I have to mention a shortcoming in the design, or costuming, of the show. Holland Taylor appears throughout in a white wig resembling Ann Richards’ trademark “Repubican hairdo” and a white suit. This barrage of white under stage lights became very hard to look at, and I’ve noticed that Governor Richards herself often favored navy and other colors that would have been easier on the eye. If there is symbolism this, it’s pretty clear that Richards herself was the last person on earth who would have wanted to be seen as an angel.
Thanks to Shakespeare and Company and the United Solo Theater Festival, I’ve seen far better plays about a public figure/celebrity and a far better play about Texas in the past few months. Molly Montgomery’s Snakes I Have Known gave us generous hospitality amidst a wealthy Texan family on their spread, only a few hundred miles from Dallas. This native Texan inspired affection and respect for the ways of her family, as well as a variety of genuine Texas accents, and some Texan ribaldry of a subtler and more penetrating kind than a politician can deliver within any one’s earshot. Terry Teachout’s Satchmo at the Waldorf was a colorful and detailed psycho-social study of the beloved jazz master. It also had an elaborate set, but not a cold reconstruction of official spaces, but an accurately observed hotel room of the early 1970s, lovingly shopped at thrift stores and antique shops.

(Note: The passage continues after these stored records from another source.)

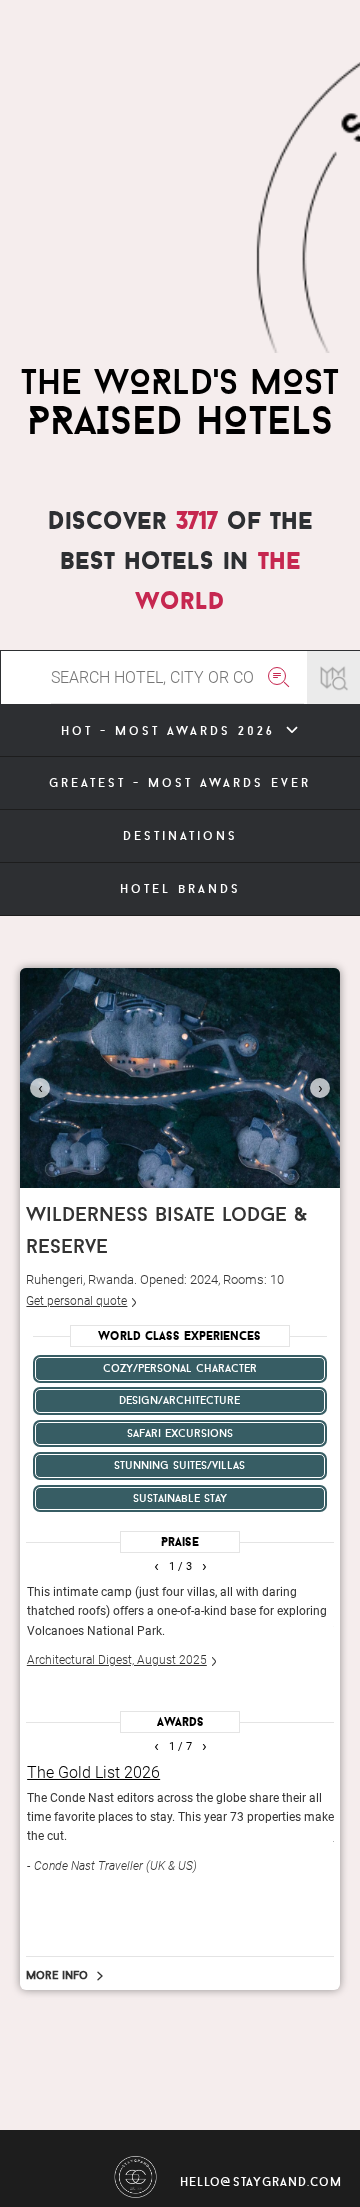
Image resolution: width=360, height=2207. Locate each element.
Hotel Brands (180, 888)
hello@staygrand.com (261, 2181)
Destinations (180, 835)
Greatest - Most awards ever (180, 782)
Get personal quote (76, 1301)
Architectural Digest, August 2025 (117, 1660)
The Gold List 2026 (93, 1772)
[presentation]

Teachout’s characterization of Louis Armstrong, magisterially acted by John Douglas Thompson, was astonishing, as well as his involving, if not always perfect, command of dramatic narrative, given that he had written an expository biography of Satchmo only a year or two before. Grace Kiley in her Longing for Grace walked straight through the dead weight and clichés of celebrity biography and got hold of aspects of Grace Kelly’s life of intimate meaning for herself. In this way she was able to integrate her story in a convincing way and to create a deeply moving portrait of an artist who willingly entered a trap which cut her off from all that most mattered to her. These were all entirely in the spirit of solo theater and—somewhere in the audience—a tear was shed at all of them—unlike Holland Taylor’s singularly uninvolving play.